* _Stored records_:
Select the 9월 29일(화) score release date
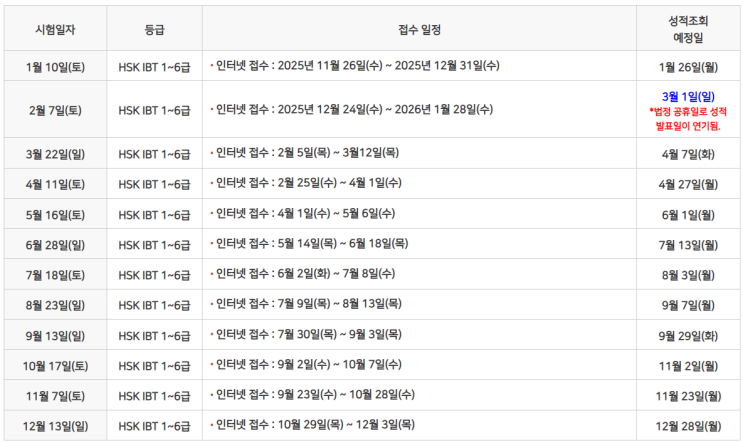 click(688, 334)
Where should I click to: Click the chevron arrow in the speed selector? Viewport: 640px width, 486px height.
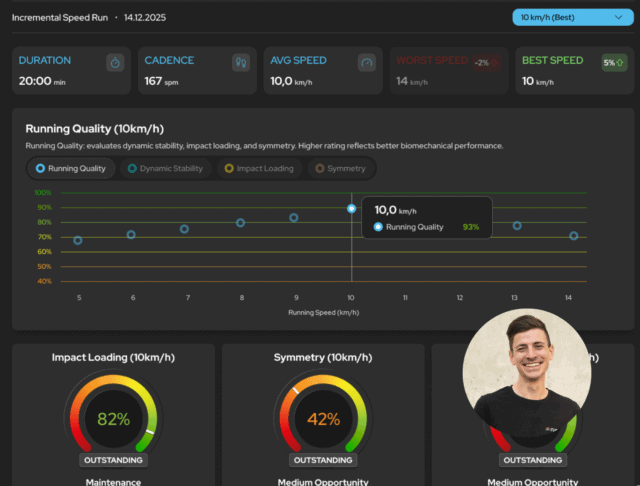point(618,18)
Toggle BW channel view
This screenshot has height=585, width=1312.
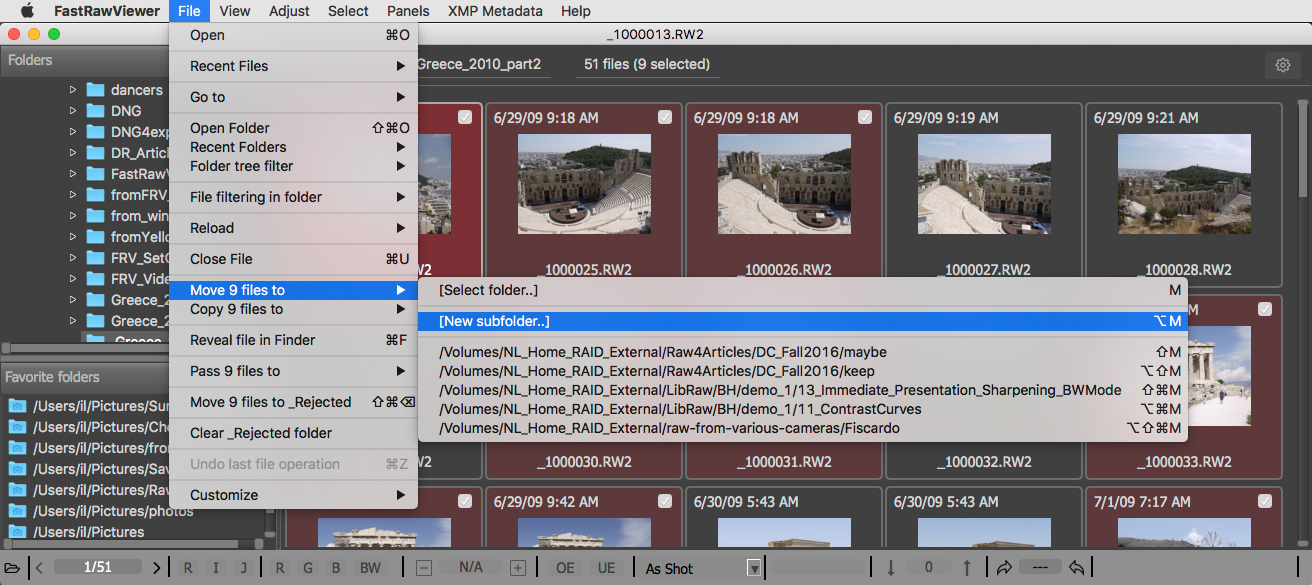coord(370,568)
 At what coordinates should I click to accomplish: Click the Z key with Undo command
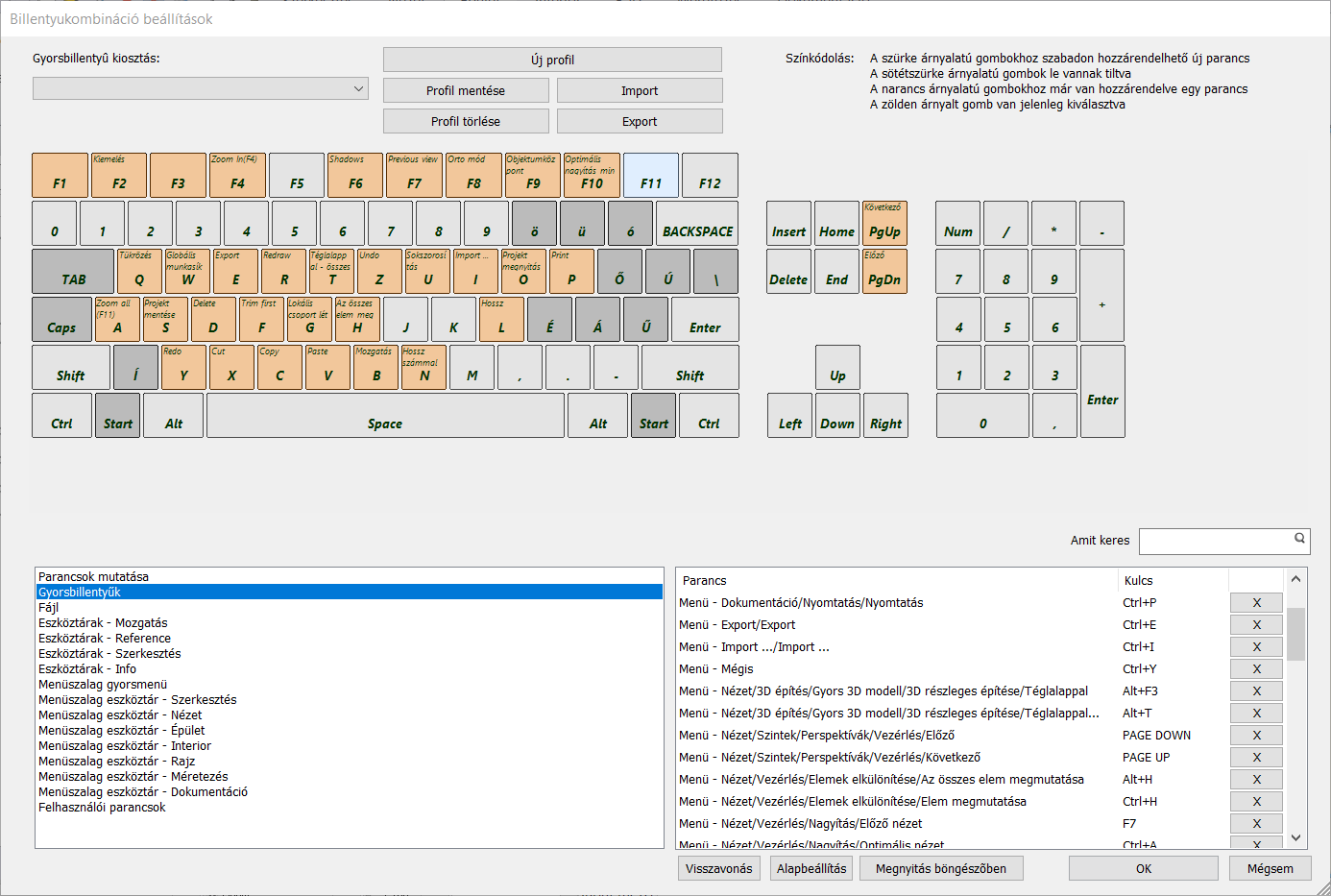tap(379, 272)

* _WHAT IS BEING ASKED_: The pictures in the entries above should be left out; all else must be copied exactly.

* _EXERCISE ANSWER_:
Select the 9월 29일(화) score release date
 click(688, 334)
Where should I click to: Click the chevron arrow in the speed selector? Viewport: 640px width, 486px height.
point(618,18)
Toggle BW channel view
This screenshot has height=585, width=1312.
coord(370,568)
 At what coordinates should I click to accomplish: Click the Z key with Undo command
tap(379, 272)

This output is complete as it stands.